A partir da formação do CEES, que tem duração de mandato de dois anos, o próximo passo será a elaboração de um programa de ações a fim de tornar a prática da economia solidária uma realidade ainda mais expressiva dentro do Estado. Ou seja, com o novo decreto, o Estado se compromete a promover ações voltadas a práticas baseadas em conceitos de gestões democráticas das instituições, comprometimento com a sociedade e meio ambiente, até a distribuição de riquezas produzidas pelo grupo e valorização do ser humano enquanto figura central do trabalho.
Integrando a mesa de honra do evento, o governador Teotonio Vilela ressaltou que a criação do conselho inaugura a oportunidade de ampliar novos empreendimentos, valorizando a diversidade de pessoas e produções. “A economia solidária é mais uma vertente que deve receber a nossa atenção, enquanto representantes do Estado. Com o conselho, estamos criando uma relação entre governo e sociedade, amadurecendo os princípios estabelecidos pelo movimento de cooperação, autogestão e solidariedade”, afirmou.

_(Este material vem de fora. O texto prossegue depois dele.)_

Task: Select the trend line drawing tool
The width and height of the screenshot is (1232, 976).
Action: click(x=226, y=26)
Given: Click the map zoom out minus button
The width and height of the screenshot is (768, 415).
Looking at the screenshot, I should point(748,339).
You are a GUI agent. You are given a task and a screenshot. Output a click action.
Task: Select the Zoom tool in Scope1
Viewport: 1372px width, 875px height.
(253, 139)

Compondo um dos títulos do Conselho, a Secretaria de Estado do Planejamento e do Desenvolvimento Econômico (Seplande) se empenha na promoção de atividades que estimulem o cenário econômico sob uma perspectiva solidária. Seja através da atuação direta com os Arranjos Produtivos Locais (APLs) por meio de um trabalho exclusivo com associações e cooperativas, ou com ações ligadas ao artesanato, a Seplande garante novas oportunidades de emprego e renda, ao aprovar e apoiar a criação de variados empreendimentos.
Para o gerente de Associativismo e Cooperativismo da Seplande e integrante do CEES, Beda Díaz, o conselho vai servir como um porta-voz do movimento da economia solidária. “O nosso trabalho é promover ações que defendam o interesse desse movimento, mas, principalmente, propor e estruturar políticas públicas capazes de permitir que a economia solidária se desenvolva de maneira sólida dentro do Estado”, destacou.
No total, fazem parte da ação 14 representantes entre as Secretarias de Estado do Desenvolvimento e Planejamento Econômico (Seplande); do Trabalho, Emprego e Qualificação Profissional (Seteq); da Assistência e do Desenvolvimento Social (Seades); da Educação e do Esporte (SEE) e da Ciência, Tecnologia e Informação (Secti). Além de membros do Fundo do Estado do Combate e Erradicação da Pobreza (Fecoep), de empreendimentos solidários, de entidades de assessoria e fomento a empreendimentos da economia solidária, do Fórum Alagoano de Economia Solidária, da Superintendência Regional do Trabalho e integrantes do Poder Legislativo.